We all make mistakes
With Call of Duty: Vanguard right around the corner, I’m kind of beside myself with excitement. I played the beta last month, which is actually the first beta I’ve ever been part of, believe it or not. It feels impossible to imagine now, but there was a time when not only did I not play Call of Duty, I actively disliked it for reasons I will explain.
See, I got into games because of the single-player story stuff. I’ve been an avid reader my whole life, studied classic literature in college, decided I want to be a writer, etc, etc. The first games I truly got into were The Last of Us, BioShock Infinite, and Telltale games like Tales from the Borderlands.
Seeing as I considered myself some sort of arbiter of narrative in games (maybe it was the TED Talk that went to my head), I got up on a high horse and talked shit on CoD, like, all the time. To me, games were the next great vehicle for innovations in storytelling, and some mindless shooter that was rereleased every year stood for everything that I thought was holding the medium back.

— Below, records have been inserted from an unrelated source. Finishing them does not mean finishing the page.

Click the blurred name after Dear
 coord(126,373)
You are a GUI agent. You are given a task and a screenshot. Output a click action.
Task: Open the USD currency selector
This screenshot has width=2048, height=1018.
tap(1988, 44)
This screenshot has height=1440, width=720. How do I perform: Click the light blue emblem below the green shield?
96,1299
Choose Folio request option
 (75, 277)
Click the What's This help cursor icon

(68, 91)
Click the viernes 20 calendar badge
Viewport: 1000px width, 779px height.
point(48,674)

In light of my questionable past thoughts, this is me admitting that I was wrong, and issuing a formal apology to Call of Duty. I want to be clear here, I am not apologizing to Activision in the slightest, because after everything that’s gone down recently, they don’t deserve anything of the sort.
However, I would like to address my admission of wrongdoing to the abstract, noncorporeal concept of Call of Duty, any other shooter I may have slighted by association, and anyone who just wants to enjoy a round of Zombies with their buds.
My first mistake was that I had never played a CoD game before I came to my decision. I was convinced that I was someone who just didn’t care purely about gameplay — it wasn’t something I thought of much as long as the storytelling was good. But, as I got more into games and played more of them, I started to notice more of what feels good to play versus what doesn’t, plus there’s the whole discipline of narrative design, which crosses over a lot into game design itself. And also just, like, don’t decide how you feel about something before you even give it a chance.
Before I knew it, I was playing games that didn’t have any story at all, simply because I came to appreciate really well-designed, fun-to-play games.
So when I was gifted a copy of Call of Duty: Black Ops Cold War last year, I figured there was no harm in giving it a try. It also helped that my best friend has been into the series for years, and was chomping at the bit to get me to play with him.
He’s one of those dudes who’s been playing CoD since he was in middle school, which is usually the type of person I would (unjustifiably) actively avoid. Considering we already had a solid rapport, I begrudgingly gave in, and actually found it endearing how excited he was to have me play with him.
At first, I was apprehensive at best. My aim had improved after working in QA for a year, but I still wasn’t great. After some coaching from this friend, though, I slowly got a sense of the game. I got to know the maps better, and I started experimenting with different guns, taking the time to customize my loadout until I found one that really felt good. He constantly had to remind me to use my throwables, for example, because I would forget about them. I still proudly tell him over voice coms every time I get a kill because I used a stun grenade.
Once I got into that groove, I was hooked for good.
Then the beta for Call of Duty: Vanguard came around, and for once in my life I actually found myself wanting to try it out. Turns out I liked it even better than Cold War, which I guess wasn’t surprising considering Cold War was my first CoD, and therefore my only point of comparison. The guns felt punchier and more grounded, I felt like the maps allowed me to play more strategically, and I was having an awesome time trying out killstreaks for the first time, rather than Cold War‘s scorestreaks.
World War II is also one of my favorite times in history to study, so aesthetically it’s a game that draws me in much more. Obviously the multiplayer is an absolute yes for me (my friend and I already have a little launch party to play together the second the game unlocks), but I’m still on the fence about checking out the campaign. After working on The Last of Us Part II, I’ve heard enough of Laura Bailey’s death screams to last a lifetime.
I talked for hours with my friend about what I thought about Vanguard after having played with him in the beta, and when I stopped to think about it, I realized that the conversation was entirely about the “game feel,” because, well, that’s the whole point of a first-person shooter, isn’t it?
So now here I am a year later, slowly watching the countdown clock tick down on Vanguard, and I’m absolutely beside myself with excitement. I really went from openly mocking CoD to becoming one of the series loyalists, because I do in fact plan on playing each game as they come out. There’s something really fun to me now about waiting for each new release, playing the betas, and so on. Every release kind of becomes its own mini-holiday in a way, and you can never have too many little things to celebrate in a time like this.
Here I was thinking all I would ever care about was narrative in games, but I guess if you’re in the industry long enough, you get to experience and appreciate all sides of it. I’m glad to have those friends who make me stop, get out of my own head, and smell the roses, because I’m always better for it. Call of Duty, I’m sorry I ever doubted you.